つまり分身が一人でも残っていれば俺は永久不滅の存在になれるらしい。もちろんシルビアなどが使っている分身でも何も問題はない。……シルビアで思い出したけど新しく増えたんだよな。一応紹介しておくか。
新しく増えた思考は三つで古い順にシェリー、ボロス、ルルだ。シェリー以外はドラゴンの名前から取った。シェリーとルルは性格は女寄りでボロスは一人称が我のちょっとあれな感じだ。既に体は用意してあり、各々には修行などを頼んでいて、シェリーにはコアと戦闘訓練を、ルルはシルビアと魔法の研究、ボロスは俺では制御することができなかったので自由行動してもらっている。
で、5年間離れ離れだった俺たちだが、今日は集まってもらっている。別に念話で会話しているので5年振りに会うと言っても特に何も感じない。
「……?ど、どうしたの、ニールちゃん。ぼーっとしてるけど。つ、疲れてるの?」
「……いや、なんでもない。ちょっと考え事をしていただけだ。それよりもボロスはまだ来ないのか?」
そう、既にボロス以外の並列存在は集まっていて、円形に座っている。後はボロスが来るのを待つだけだ。ラプラスは離れたところで待ってもらっている。
「あたしが言うのも変かもだけど、ボロスは自由だからな。別にそんなに急ぐことでもないんだろ?気長に待てば良いさ」
俺がみんなに問いかけるとコアの隣にいたシェリーが答えた。シェリーは完全武闘派でコアからは姉貴と呼ばれている。細かいことは気にせず、大雑把に行動するタイプだ。外見は金髪赤目(俺の分身は絶対赤目)の褐色で、服装は上半身はビキニで下半身はジーパンという見てて恥ずかしくなる服装だ。身長が高く、筋肉が程よく着いているためどこか似合っているのが不思議だ。

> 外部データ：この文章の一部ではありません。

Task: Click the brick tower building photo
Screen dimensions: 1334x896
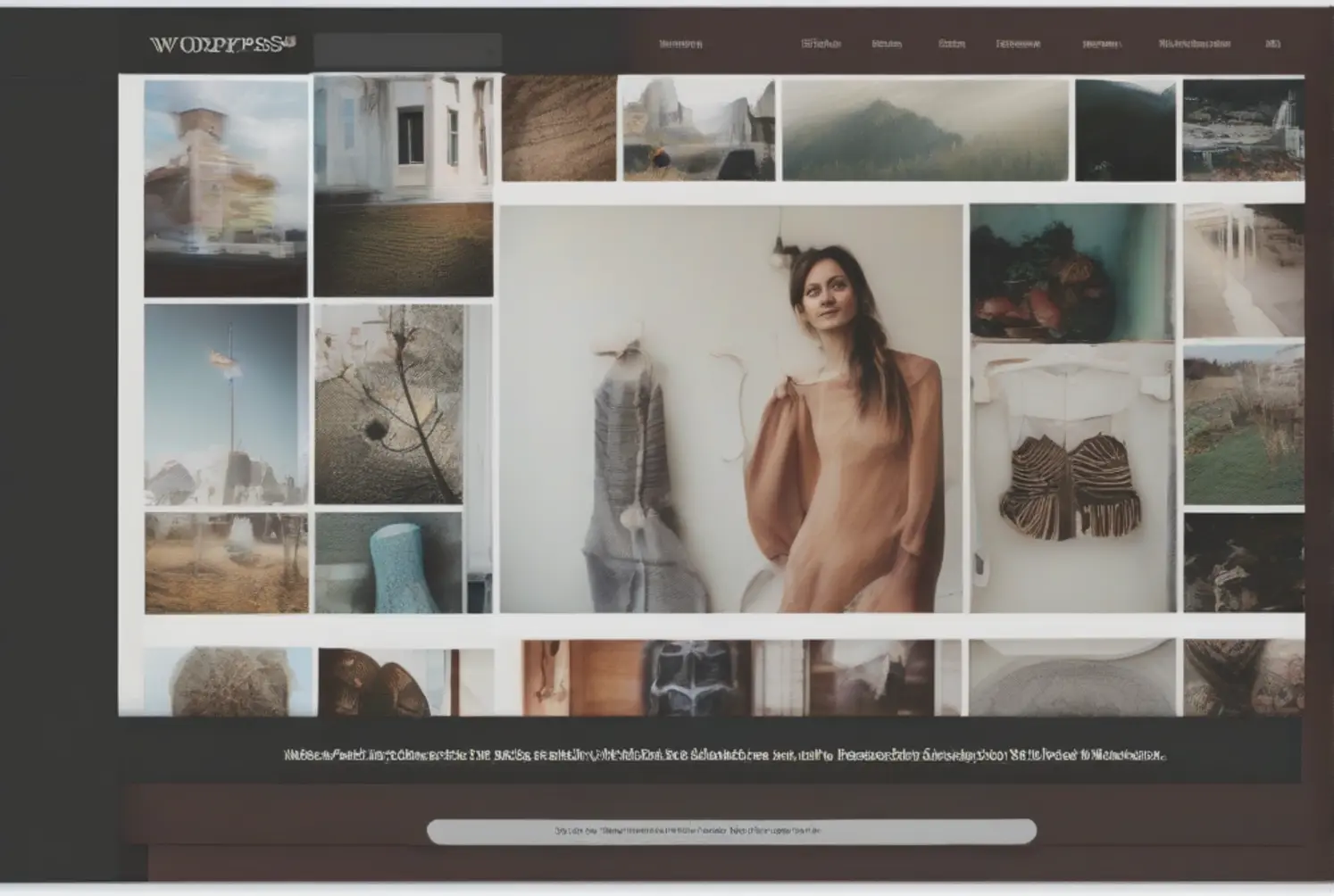Action: [226, 188]
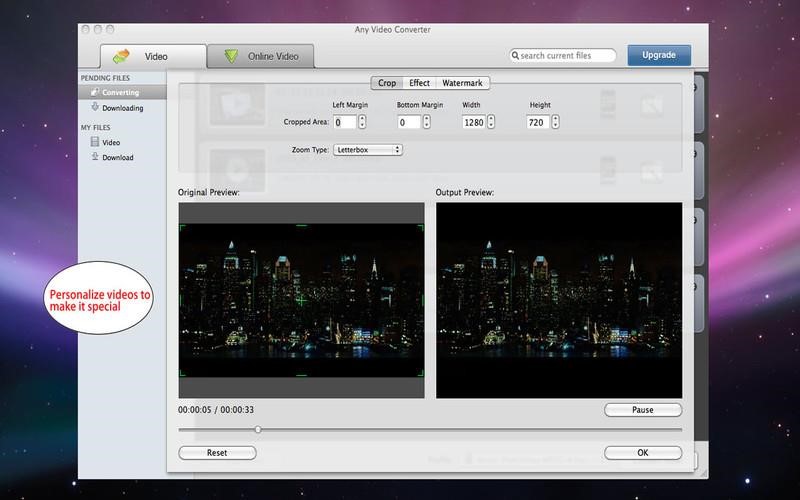Click the magnifier icon in search box
Viewport: 800px width, 500px height.
516,56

「俺も姉貴と同じ意見だぞ。ボロスに期待しちゃダメだって知ってるからな」
今のはコアだ。ちゃんと『分身』のレベルが上がった瞬間に体を作ってあげたので今は肉声だ。……外見は黒髪赤目の三白眼の低身長。目の色が違うが、俺の前世の小学生の頃の姿だ。最初に見た時に羨ましく思ったのは内緒だ。一度体を入れ替えてみたけど俺が入ったら戻ってしまった。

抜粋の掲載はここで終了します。